### EXCERPT PROVIDED
§
A typical motherboard of 2009 will have a different number of connections
depending on its standard. A standard ATX motherboard will typically have 1x
PCI-E 16x connection for a graphics card, 2x PCI slots for various expansion
cards and 1x PCI-E 1x which will eventually supersede PCI.
A standard Super ATX motherboard will have 1x PCI-E 16x connection for a
graphics card. It will also have a varying number of PCI and PCI-E 1x slots. It
can sometimes also have a PCI-E 4x slot. This varies between brands and models.
Some motherboards have 2x PCI-E 16x slots, to allow more than 2 monitors
without special hardware or to allow use of a special graphics technology called
SLI (for Nvidia) and Crossfire (for ATI). These allow 2 graphics cards to be
linked together, to allow better performance in intensive graphical computing
tasks, such as gaming and video-editing.
As of 2007, virtually all motherboards come with at least 4x USB ports on the
rear, with at least 2 connections on the board internally for wiring additional
front ports that are built into the computer's case. Ethernet is also included
now. This is a standard networking cable for connecting the computer to a
network or a modem. A sound chip is always included on the motherboard, to allow
sound to be output without the need for any extra components. This allows
computers to be far more multimedia-based than before. Cheaper machines now
often have their graphics chip built into the motherboard rather than a separate
card.
Temperature and reliability
Motherboards are generally air cooled with heat sinks often mounted on larger
chips, such as the northbridge, in modern motherboards. If the motherboard is
not cooled properly, it can cause the computer to crash. Passive cooling, or a
single fan mounted on the power supply, was sufficient for many desktop computer
CPUs until the late 1990s; since then, most have required CPU fans mounted on
their heat sinks, due to rising clock speeds and power consumption. Most
motherboards have connectors for additional case fans as well. Newer
motherboards have integrated temperature sensors to detect motherboard and CPU
temperatures, and controllable fan connectors which the BIOS or operating system
can use to regulate fan speed. Some higher-powered computers (which typically
have high-performance processors and large amounts of RAM, as well as
high-performance video cards) use a water-cooling system instead of many fans.
§
### INFORMATION SHOWN
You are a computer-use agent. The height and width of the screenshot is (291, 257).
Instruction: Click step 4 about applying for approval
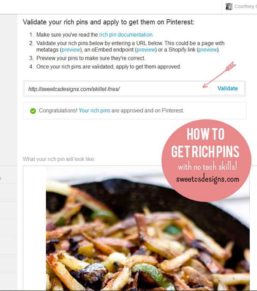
§
### REQUIRED TASKS
1/ In the text on motherboards, which graphics company is Crossfire linked to?
2/ Carry on the text on motherboards, picking up after its last sentence.

### EXERCISE RESPONSES
1/ ATI.

2/
Some small form factor computers and home theater PCs designed for quiet and
energy-efficient operation boast fan-less designs. This typically requires the
use of a low-power CPU, as well as careful layout of the motherboard and other
components to allow for heat sink placement.
A 2003 study found that some spurious computer crashes and general
reliability issues, ranging from screen image distortions to I/O read/write
errors, can be attributed not to software or peripheral hardware but to aging
capacitors on PC motherboards. Ultimately this was shown to be the result of a
faulty electrolyte formulation.
Motherboards use electrolytic capacitors to filter the DC power distributed
around the board. These capacitors age at a temperature-dependent rate, as their
water based electrolytes slowly evaporate. This can lead to loss of capacitance
and subsequent motherboard malfunctions due to voltage instabilities. While most
capacitors are rated for 2000 hours of operation at 105 °C, their expected
design life roughly doubles for every 10 °C below this. At 45 °C a lifetime of
15 years can be expected. This appears reasonable for a computer motherboard,
however many manufacturers have delivered substandard capacitors which
significantly reduce life expectancy. Inadequate case cooling and elevated
temperatures easily exacerbate this problem. It is possible, but tedious and
time-consuming, to find and replace failed capacitors on PC motherboards; it is
less expensive to buy a new motherboard than to pay for such a repair.
Form factor
Motherboards are produced in a variety of sizes and shapes ("form factors"),
some of which are specific to individual computer manufacturers. However, the
motherboards used in IBM-compatible commodity computers have been standardized
to fit various case sizes. As of 2007[update], most desktop computer
motherboards use one of these standard form factors—even those found in
Macintosh and Sun computers which have not traditionally been built from
commodity components.
Laptop computers generally use highly integrated,
miniaturized, and customized motherboards. This is one of the reasons that
laptop computers are difficult to upgrade and expensive to repair. Often the
failure of one laptop component requires the replacement of the entire
motherboard, which is usually more expensive than a desktop motherboard due to
the large number of integrated components.
Nvidia SLI and ATI Crossfire
Nvidia SLI and ATI Crossfire technology allows two or more of the same series
graphics cards to be linked together to allow faster graphics-processing
capabilities. Almost all medium- to high-end Nvidia cards and most high-end ATI
cards support the technology.
They both require compatible motherboards. There is an obvious need for 2x
PCI-E 16x slots to allow two cards to be inserted into the computer. The same
function can be achieved in 650i motherboards by NVIDIA, with a pair of x8
slots. Originally, tri-Crossfire was achieved at 8x speeds with two 16x slots
and one 8x slot; albeit at a slower speed. ATI opened the technology up to Intel
in 2006, and all new Intel chipsets now support Crossfire.
SLI is a little more proprietary in its needs. It requires a motherboard with
Nvidia's own NForce chipset series to allow it to run (exception: select Intel
X58 chipset based motherboards).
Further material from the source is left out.